"Expressive vs. permissive languages" and bugs

Sat Oct 23 06:12:17 PDT 2010

I think I have not shown this article yet, "Expressive vs. permissive languages: Is that the question?" by Yannick Moy:

First page, with reader comments:

http://www.eetimes.com/design/eda-design/4008921/Expressive-vs-permissive-languages--Is-that-the-question-

Single page, without reader comments:

http://www.eetimes.com/General/DisplayPrintViewContent?contentItemId=4008921

I think this article doesn't say particularly new things (and I think it's a bit biased toward Ada), but it says them in a nice and compact way, it discusses about a topic that interests D designers, because D is designed to avoid some of the typical bugs of C code.

The section "A simple example in C/Java/Ada": A D version of that function may look just like the Java code. But probably it's better to add a precondition too, that tests if conf is not null and the bounds of num_proc too and raises exceptions otherwise.

That Ada version of the code takes something that can't be null and the number of items of the array can't be too much big. So the article says:

>this makes a total of five possible errors in C, three in Java, and two in Ada.<

Ranged integers (that are a special case of integer overflows) are a good idea (as probably a not-null attribute for pointers/references).

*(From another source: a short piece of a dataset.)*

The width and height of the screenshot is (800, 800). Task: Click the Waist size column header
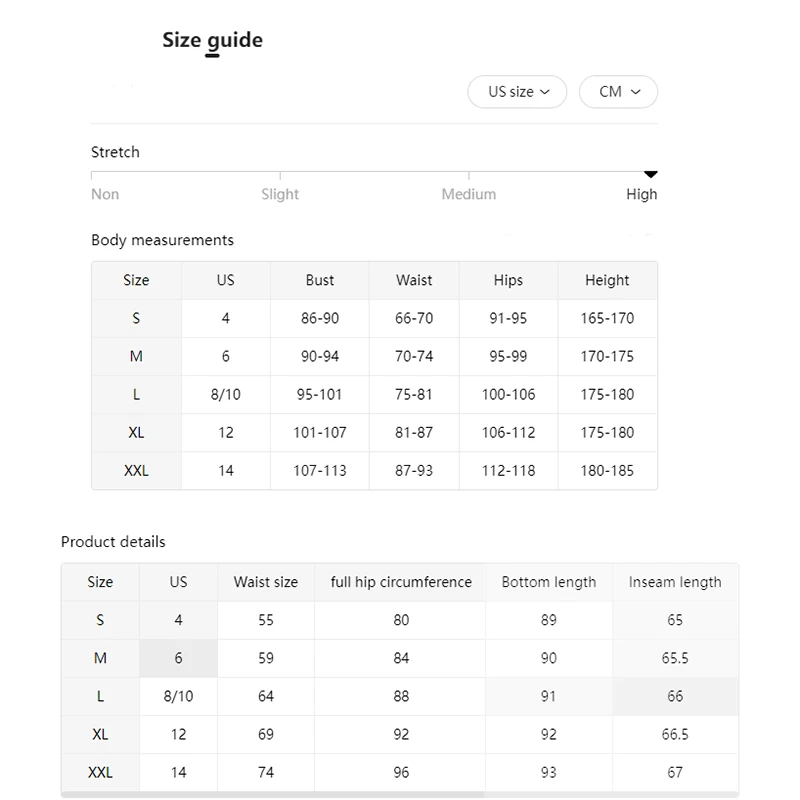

See also the comments about the different kinds of pointers, that have different capabilities, to avoid bugs.

>According to a study reported in 2003 by Andy German on military systems varying in size from 3,000 lines of code to 300,000 lines of code, these languages are also those in which programmers make less errors, four per thousand lines on average for SPARK, between 4.8 and 50 per thousand lines for Ada, between 12.5 and 500 (sic) per thousand lines for C.<

I presume the bug rate of well written D code may lie somewhere between the C and Ada one, because D is able to avoid some of the bugs of C programs, but it's not as strict as Ada (see for example bug  http://d.puremagic.com/issues/show_bug.cgi?id=3999 ).

-------------------

The comments after the article look even more interesting than the article :-)

>Plus it compiles despite a crucial bug: your parameter res should be a Proc** and you should be assigning the result of the allocation to *res. <

To try to make the C code safer, that commenter has added stuff to the C program, and has introduced another bug, uncaught by the compiler. Ada isn't a succinct language, but all those extra fluff you add to an Ada program is useful to actually increase consistency of the code. So it's not the same thing.

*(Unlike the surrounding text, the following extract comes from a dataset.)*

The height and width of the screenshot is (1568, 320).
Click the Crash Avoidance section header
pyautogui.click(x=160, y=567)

One of the answers is very nice and speaks for a strong typedef, stronger enum, ranged types:

>In your revised version of the C code, the types Result_t and uint8_t are compatible with each other in expressions, despite their different purposes. Indeed, they are compatible with every other enum and integer type and floats under most circumstances, under various confusing and inconsistent silent promotion rules. If you are lucky then you will sometimes get a warning, but you can't rely on it. Even the MISRA checker allows a Result_t to be assigned to a uint8_t, even though this almost certainly makes no sense. And in any any C-derived language (MISRA or not) you have to use one of a small fixed set of integer types that almost never have the appropriate range for the quantity in question. And as well as having inappropriate ranges, quantities that should never be assignment compatible or mixable in expressions (without explicit conversions) can be silently confused with each other.<

>This compiles, passes MISRA checking, and makes no sense. The if test is never true (it should say "ActiveState[n] == INACTIVE)"). There isn't a real type tState, just a bunch of constants. INACTIVE, being the first one, has the value 0. ActiveState, used in an expression, is merely a pointer. Pointers can be compared with 0. This is all fundamentally bad. <

The D compiler is able to catch that bug, yeah :-)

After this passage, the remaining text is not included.